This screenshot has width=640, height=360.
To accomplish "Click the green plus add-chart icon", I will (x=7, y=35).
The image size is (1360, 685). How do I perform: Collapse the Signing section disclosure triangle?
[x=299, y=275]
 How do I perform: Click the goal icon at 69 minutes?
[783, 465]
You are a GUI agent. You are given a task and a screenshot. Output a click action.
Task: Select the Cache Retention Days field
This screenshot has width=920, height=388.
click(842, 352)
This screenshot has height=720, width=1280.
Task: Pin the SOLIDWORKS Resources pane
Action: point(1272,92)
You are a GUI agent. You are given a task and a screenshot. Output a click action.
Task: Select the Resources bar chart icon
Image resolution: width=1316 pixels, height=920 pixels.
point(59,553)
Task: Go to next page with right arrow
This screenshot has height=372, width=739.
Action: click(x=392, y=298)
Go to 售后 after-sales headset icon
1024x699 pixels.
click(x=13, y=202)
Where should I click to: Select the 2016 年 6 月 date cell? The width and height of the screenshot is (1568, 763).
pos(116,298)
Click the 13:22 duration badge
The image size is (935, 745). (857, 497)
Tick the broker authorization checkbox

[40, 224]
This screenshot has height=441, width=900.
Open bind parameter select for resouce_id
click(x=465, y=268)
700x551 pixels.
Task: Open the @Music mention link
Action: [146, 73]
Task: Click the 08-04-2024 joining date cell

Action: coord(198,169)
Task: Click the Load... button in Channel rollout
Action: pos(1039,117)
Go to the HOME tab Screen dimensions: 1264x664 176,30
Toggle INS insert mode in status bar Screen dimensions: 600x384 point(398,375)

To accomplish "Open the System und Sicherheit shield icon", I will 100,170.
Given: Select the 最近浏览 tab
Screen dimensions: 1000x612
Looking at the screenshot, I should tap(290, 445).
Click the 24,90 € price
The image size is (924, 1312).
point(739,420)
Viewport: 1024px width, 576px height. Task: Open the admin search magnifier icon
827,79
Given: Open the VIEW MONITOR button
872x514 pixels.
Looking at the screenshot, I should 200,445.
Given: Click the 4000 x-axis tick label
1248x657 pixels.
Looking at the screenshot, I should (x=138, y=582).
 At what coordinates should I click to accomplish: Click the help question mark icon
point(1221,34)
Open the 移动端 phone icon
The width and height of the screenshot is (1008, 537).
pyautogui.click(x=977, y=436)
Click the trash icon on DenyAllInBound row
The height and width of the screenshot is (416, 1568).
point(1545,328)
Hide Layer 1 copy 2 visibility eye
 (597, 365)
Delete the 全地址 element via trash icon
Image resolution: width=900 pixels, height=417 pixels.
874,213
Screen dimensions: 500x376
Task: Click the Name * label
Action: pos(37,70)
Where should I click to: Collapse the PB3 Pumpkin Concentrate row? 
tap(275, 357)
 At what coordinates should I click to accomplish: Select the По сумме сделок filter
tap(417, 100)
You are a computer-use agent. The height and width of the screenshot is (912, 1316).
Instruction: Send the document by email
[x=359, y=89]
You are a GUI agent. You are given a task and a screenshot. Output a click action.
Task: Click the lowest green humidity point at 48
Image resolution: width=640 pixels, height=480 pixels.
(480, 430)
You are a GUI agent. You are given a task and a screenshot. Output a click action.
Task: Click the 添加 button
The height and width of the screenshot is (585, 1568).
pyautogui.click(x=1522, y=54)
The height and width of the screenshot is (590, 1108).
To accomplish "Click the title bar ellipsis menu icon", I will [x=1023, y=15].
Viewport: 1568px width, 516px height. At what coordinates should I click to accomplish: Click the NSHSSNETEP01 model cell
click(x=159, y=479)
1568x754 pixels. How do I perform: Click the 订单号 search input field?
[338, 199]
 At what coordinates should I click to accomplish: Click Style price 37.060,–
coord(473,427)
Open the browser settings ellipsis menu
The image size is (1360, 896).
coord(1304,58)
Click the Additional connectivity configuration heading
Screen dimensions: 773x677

§ WORK INSTRUCTION
The answer is the line with "At what coordinates should I click to accomplish: Click Style" plus every line after it to the last line of the entries above, copied exactly and with no other lines.

§ WRITTEN ANSWER
 At what coordinates should I click to accomplish: Click Style price 37.060,–
coord(473,427)
Open the browser settings ellipsis menu
The image size is (1360, 896).
coord(1304,58)
Click the Additional connectivity configuration heading
Screen dimensions: 773x677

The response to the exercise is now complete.